THE UNITED STATES has not conducted trials by military commission since World War II -- and those were hardly a model of fairness. So it's no surprise that the military tribunals that got under way last week at Guantanamo Bay Naval Base in Cuba had some anomalies. The much-delayed tribunals should not be confused with either the lawsuits in federal court brought on behalf of Guantanamo detainees or with the review tribunals the military has belatedly set up to determine if detainees have been properly classified as enemy combatants. They are, rather, criminal courts hearing allegations of war crimes. The trial of accused Sept. 11 conspirator Zacarias Moussaoui has shown the grave difficulties of using federal courts for some Al Qaeda cases, so the commissions represent a critical piece of any realistic strategy for delivering justice in the war on terrorism. But it is crucial that the military process delivers trials that are fair, and appear to be fair to reasonable observers.
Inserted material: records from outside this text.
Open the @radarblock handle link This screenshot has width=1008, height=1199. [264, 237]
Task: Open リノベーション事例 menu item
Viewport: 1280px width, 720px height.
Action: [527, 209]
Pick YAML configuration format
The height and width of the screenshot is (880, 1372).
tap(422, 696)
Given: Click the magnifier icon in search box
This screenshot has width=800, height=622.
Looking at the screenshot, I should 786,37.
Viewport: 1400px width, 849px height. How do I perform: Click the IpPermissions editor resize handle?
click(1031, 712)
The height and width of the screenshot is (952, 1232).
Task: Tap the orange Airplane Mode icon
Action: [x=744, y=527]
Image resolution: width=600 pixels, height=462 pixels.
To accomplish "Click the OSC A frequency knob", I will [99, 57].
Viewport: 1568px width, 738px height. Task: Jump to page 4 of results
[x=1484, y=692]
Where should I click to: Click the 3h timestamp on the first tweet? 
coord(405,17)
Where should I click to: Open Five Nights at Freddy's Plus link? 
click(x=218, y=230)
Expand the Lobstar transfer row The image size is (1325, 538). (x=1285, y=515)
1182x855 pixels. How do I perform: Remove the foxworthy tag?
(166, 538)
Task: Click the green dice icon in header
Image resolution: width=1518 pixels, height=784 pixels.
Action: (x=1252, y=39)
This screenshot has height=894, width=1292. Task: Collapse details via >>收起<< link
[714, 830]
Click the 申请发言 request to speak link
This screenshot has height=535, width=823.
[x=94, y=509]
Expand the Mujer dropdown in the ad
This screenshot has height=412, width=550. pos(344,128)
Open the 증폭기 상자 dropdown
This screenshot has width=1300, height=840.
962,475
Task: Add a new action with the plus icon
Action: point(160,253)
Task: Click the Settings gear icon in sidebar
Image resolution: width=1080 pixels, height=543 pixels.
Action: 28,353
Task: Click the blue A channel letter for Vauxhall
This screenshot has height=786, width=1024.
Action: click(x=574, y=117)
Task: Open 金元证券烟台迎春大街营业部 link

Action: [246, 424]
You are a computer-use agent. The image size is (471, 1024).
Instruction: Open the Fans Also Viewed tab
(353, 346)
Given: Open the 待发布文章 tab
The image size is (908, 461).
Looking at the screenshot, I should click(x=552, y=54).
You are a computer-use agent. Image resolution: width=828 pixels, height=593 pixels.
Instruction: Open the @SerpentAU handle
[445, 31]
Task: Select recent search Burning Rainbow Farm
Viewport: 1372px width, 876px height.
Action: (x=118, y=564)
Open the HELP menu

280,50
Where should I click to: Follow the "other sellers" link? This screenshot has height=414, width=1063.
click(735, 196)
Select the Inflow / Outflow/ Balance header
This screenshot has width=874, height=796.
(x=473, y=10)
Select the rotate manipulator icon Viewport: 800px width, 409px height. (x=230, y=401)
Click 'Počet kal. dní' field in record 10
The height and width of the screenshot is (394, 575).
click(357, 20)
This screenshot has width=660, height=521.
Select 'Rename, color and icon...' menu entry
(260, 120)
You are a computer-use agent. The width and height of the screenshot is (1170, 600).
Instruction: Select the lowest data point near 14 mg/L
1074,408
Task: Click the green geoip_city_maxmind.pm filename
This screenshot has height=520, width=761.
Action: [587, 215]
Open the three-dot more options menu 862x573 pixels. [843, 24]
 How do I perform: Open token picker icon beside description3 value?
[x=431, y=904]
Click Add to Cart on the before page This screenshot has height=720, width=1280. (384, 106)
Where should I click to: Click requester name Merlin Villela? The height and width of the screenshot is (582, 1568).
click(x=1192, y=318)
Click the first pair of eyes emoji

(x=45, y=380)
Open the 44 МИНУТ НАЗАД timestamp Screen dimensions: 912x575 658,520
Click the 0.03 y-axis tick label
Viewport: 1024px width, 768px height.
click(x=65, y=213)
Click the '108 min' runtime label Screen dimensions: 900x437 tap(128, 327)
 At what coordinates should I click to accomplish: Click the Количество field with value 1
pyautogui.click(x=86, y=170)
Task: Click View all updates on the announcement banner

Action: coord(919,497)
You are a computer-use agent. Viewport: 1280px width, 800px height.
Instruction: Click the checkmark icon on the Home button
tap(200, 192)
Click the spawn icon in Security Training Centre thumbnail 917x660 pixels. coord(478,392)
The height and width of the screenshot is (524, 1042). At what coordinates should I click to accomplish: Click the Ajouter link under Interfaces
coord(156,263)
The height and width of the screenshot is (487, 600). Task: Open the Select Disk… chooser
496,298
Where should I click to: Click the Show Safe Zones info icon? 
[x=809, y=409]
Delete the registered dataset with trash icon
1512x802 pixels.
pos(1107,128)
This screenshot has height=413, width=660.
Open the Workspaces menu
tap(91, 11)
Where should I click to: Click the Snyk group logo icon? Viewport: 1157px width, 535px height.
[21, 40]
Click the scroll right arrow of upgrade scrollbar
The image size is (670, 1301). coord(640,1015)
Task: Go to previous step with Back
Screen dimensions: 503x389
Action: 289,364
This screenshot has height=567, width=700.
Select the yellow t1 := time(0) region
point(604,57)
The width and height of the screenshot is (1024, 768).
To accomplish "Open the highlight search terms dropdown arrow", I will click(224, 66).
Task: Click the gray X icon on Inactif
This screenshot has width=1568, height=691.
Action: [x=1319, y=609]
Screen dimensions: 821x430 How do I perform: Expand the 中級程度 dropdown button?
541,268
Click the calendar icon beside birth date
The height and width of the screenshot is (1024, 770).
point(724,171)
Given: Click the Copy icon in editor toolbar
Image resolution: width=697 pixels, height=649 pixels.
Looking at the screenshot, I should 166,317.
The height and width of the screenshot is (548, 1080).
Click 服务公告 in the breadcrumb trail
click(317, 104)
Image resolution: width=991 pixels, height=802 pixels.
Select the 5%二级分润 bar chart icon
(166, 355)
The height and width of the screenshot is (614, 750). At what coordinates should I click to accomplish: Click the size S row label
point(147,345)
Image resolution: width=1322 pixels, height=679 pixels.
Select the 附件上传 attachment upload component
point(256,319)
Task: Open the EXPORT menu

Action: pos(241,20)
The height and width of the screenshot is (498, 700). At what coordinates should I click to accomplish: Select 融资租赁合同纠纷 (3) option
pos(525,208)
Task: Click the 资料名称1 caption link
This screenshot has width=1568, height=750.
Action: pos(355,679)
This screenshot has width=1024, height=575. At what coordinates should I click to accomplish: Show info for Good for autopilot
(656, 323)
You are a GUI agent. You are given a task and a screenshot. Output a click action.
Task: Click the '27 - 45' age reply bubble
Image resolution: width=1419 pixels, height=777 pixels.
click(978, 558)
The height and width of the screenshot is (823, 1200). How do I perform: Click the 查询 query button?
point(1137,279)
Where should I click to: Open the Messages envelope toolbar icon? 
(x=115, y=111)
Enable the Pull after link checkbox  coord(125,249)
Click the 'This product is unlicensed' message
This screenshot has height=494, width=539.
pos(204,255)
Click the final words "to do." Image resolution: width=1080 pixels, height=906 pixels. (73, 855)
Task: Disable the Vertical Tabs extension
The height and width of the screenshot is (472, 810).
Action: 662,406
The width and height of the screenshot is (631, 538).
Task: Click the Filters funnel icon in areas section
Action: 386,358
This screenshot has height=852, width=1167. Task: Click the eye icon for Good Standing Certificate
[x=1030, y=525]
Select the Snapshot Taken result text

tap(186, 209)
The initial signals on this score are mixed. On the positive side, pretrial hearings for four detainees have begun, and the detainees are being given a chance to respond to the serious allegations against them. The members of the commission and its prosecutors and defense teams alike appeared to take their roles and duties seriously. Defense challenges to the service of officers on the five-member commissions yielded candid exchanges. For all the criticism the commissions have taken from human rights groups and others, they did not appear to be kangaroo courts in which the results are preordained.
Still, problems with the process also were on display. The defense lawyers, who are performing a remarkable public service, are seriously understaffed. Translations were spotty and at times inaccurate -- an intolerable problem in a court proceeding in which precise discussion is critical. More fundamentally, the commission's structure and composition are troubling. Some of its members served in Afghanistan while the Guantanamo detainees now on trial were being captured. Its presiding officer is the only lawyer on the panel; this means that he might have grossly disproportionate influence on the commission's rulings. What's more, that presiding officer -- Army Col. Peter E. Brownback III -- is a close friend of the Defense Department official who appoints commission members and will oversee their work. And the department's procedures still lack a provision for appeals to the federal courts, a problem only partly ameliorated by the Supreme Court's recent decision asserting jurisdiction over detentions at the base.
These issues need to be addressed, and they need to be dealt with before the proceedings are so far along that changes would have to be applied retroactively. Once again, Congress is missing in action, leaving essential legislative questions to the executive branch and the courts. This abdication gives the military the ability to run these trials almost any way it sees fit. Officials need to exercise the discipline -- a discipline the Bush administration has rarely shown to date -- of taking the long view and doing the right thing without being forced.